Homofobia em questão no Brasil

Enviada em 14/07/2018

Segundo o psicanalista Sigmund Freud, o novo sempre despertou perplexidade e resistência. Ou seja, a sociedade é marcada pelo patriarcalismo. Assim, a presença de uma figura masculina em uma relação é valorizada. E isso tornou as relações homossexuais ridicularizadas, resultando na homofobia. No entanto, dois aspectos são relevantes: o legado histórico cultural e o desrespeito às leis.

Sendo assim, a perpetuação da homofobia no Brasil hodierno ainda persiste por causa da herança de um passado histórico marcado pelas imposições dos dogmas religiosos, como o casamento heteroafetivo ser o único aceito diante da sociedade. Pois, os novos conceitos de relações são vistos como impuros e indignos. De acordo com o cientista contemporâneo Albert Einsten, é mais fácil desintegrar um átomo do que um preconceito enraizado. Sob tal ótica, a homofobia tem raízes ideológicas profundas socialmente.

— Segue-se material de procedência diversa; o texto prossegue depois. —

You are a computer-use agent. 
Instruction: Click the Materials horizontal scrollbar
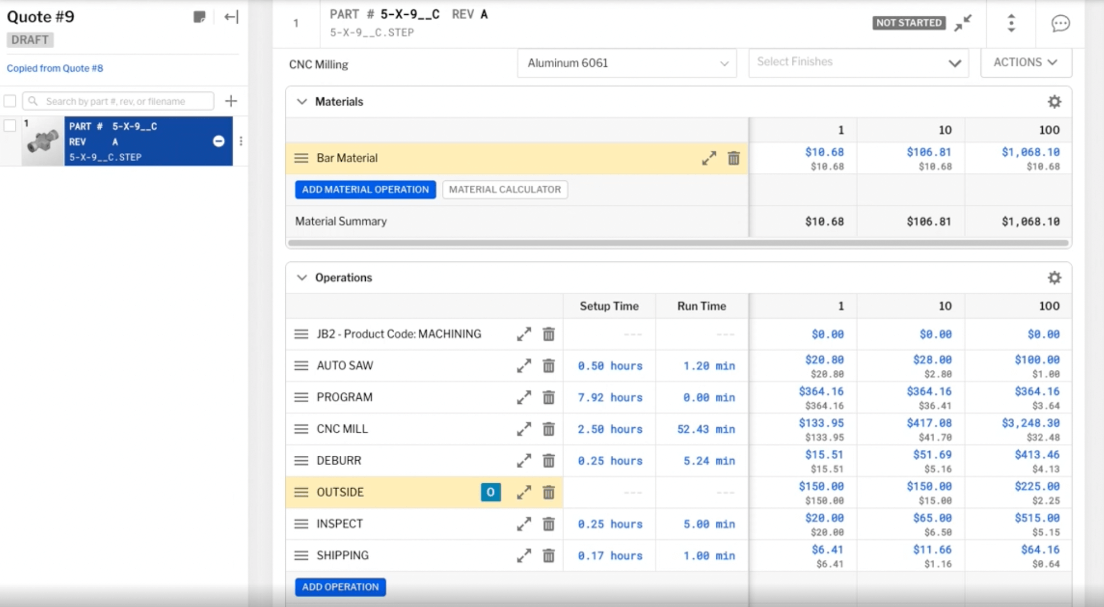[x=678, y=243]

Além disso, ela não é considerada crime no País. Sendo assim, a luta do movimento LGBT não é reconhecida da maneira devida. Segundo o mapa da homofobia elaborado pelo G1, nos últimos 10 anos houve uma taxa de 465 vítimas agredidas. E também, a vida dessa minoria são prejudicas de forma social e física. Algumas pessoas desenvolvem problemas psicológicos por conta da pressão social imposta. Ou seja, a violação dos direitos humanos não consiste somente no embate físico, o desrespeito está sobretudo na perpetuação do preconceito que afeta o psicológico das vítimas.

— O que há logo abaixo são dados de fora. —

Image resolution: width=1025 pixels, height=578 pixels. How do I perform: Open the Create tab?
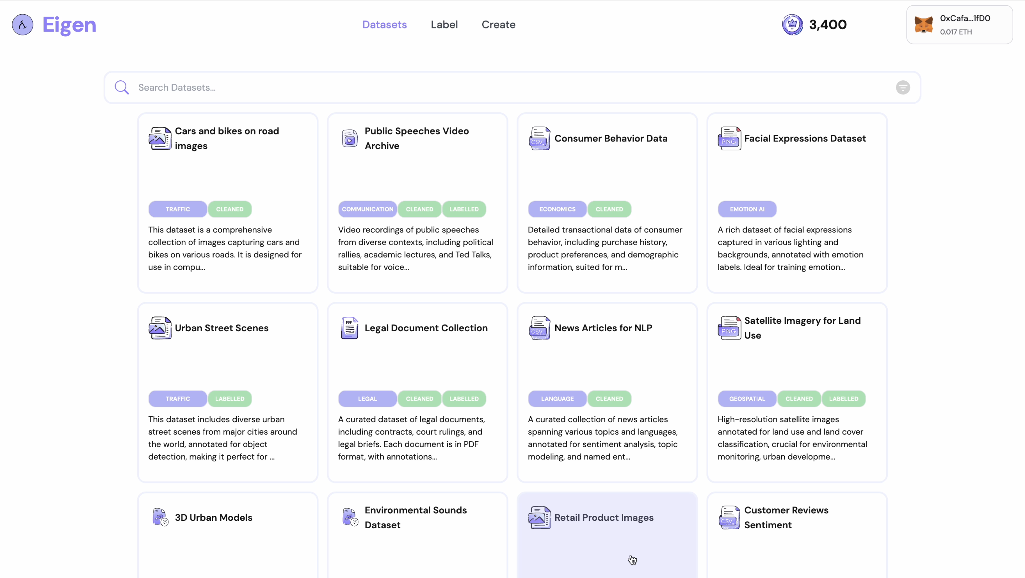[x=498, y=25]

Fica evidente, portanto, que a homofobia é o desrespeito a Constituição Federal que defende a igualdade entre todos. Sendo assim, cabe ao Poder Legislativo criar projetos de lei que torne a homofobia um crime inafiançável, já que os prejuízos que o grupo LGBT recebem são irreversíveis. Quem sabe assim, o fim da homofobia deixe de ser uma utopia para o Brasil.